CHALLENGES:
1. In the forum thread on titanium bike frames, what range of weights does Mark McM say Ti frames can be made in?
2. Repeat the part of the forum thread starting at "There are many" and ending at "range of weights.".

TEXT SHOWN:
-.-.-

# Newbie question about Ti Weight



## Lyrictenor (Aug 15, 2006)

I am sure this has been asked before by many newbies who have come before me but I always hear how much heavier ti frames are then other materials. I have no frame of reference on the weights of bike frames but the Litespeed site says the Firenze frame weighs under 3 pounds, that doesnt seem like a lot to me. Are AL/Carbon frames so much lighter? I really want to get an Ti bike for the ride but (weekend warrior right here) but I also want a nice light bike. I am not good at just "feeling" whether a bike weighs more than another by lifting it up. Are there any stats on the average AL/Ti bike weight around the same price range (under 2000)??


----------



## Juanmoretime (Nov 24, 2001)

An under three pound frame, mine is 2.95 lb or 1344 grams, can be built into an extremely light bike. It just depends on how light you want to go. Below is a link to my current uild of my 1997 Litespeed Vortex:

http://forums.roadbikereview.com/showthread.php?t=70567


----------



## Mark McM (Jun 18, 2005)

*All generalities are wrong*

There are many variables in frame design and construction, so you really can't make broad sweeping statements about any particular material, joining technique, etc. One can't say "all carbon frames are light and all steel frames are heavy", because there are plenty of steel frames that are lighter than plenty of carbon frames (and vice versa). Ti frames can be made with a wide variety of weights, from under 2 lb. to well over 5 lb. Likewise, aluminum or carbon frames can be made in a similar range of weights.

Likewise, weight isn't always a good predictor of how well a bike will ride. Geometry and stiffness factor largely in fit, performance and handling. It is altogether possible, or maybe probably, that the best riding bike will be heavier than the lightest possible bike.


----------

-.-.-

PROVIDED MATERIAL:
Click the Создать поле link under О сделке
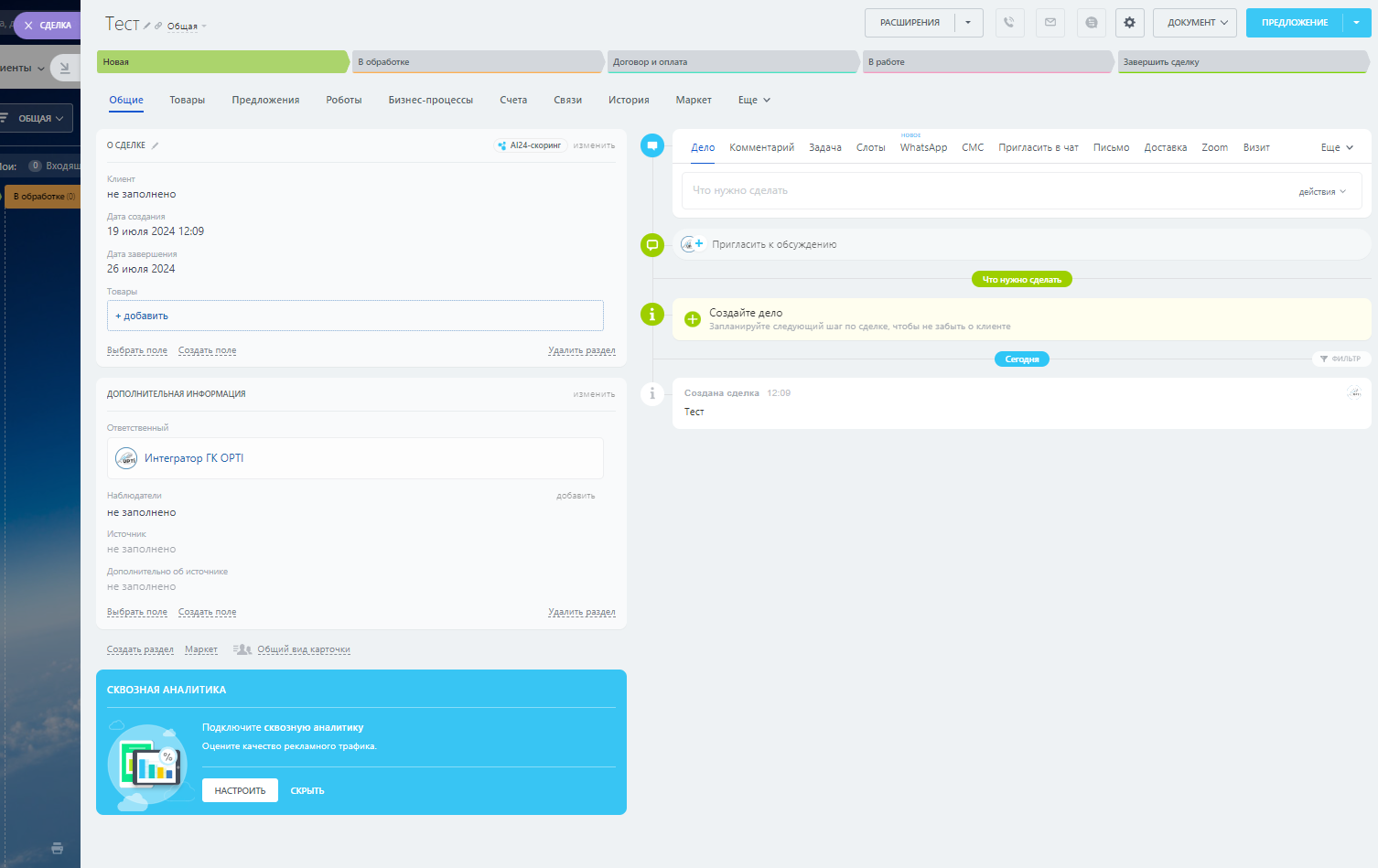pyautogui.click(x=207, y=350)
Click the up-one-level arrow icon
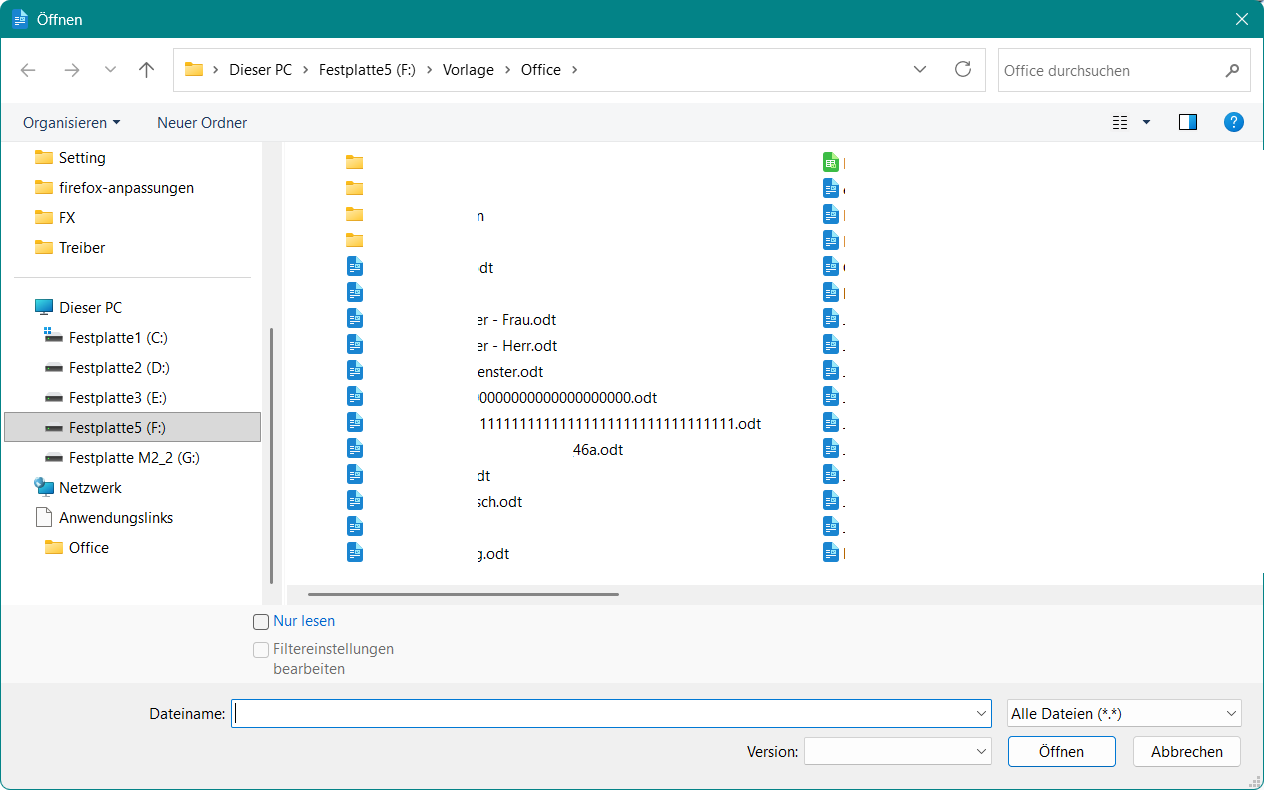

-.-.-

FULL ANSWERS:
1. From under 2 lb. to well over 5 lb.

2.
There are many variables in frame design and construction, so you really can't make broad sweeping statements about any particular material, joining technique, etc. One can't say "all carbon frames are light and all steel frames are heavy", because there are plenty of steel frames that are lighter than plenty of carbon frames (and vice versa). Ti frames can be made with a wide variety of weights, from under 2 lb. to well over 5 lb. Likewise, aluminum or carbon frames can be made in a similar range of weights.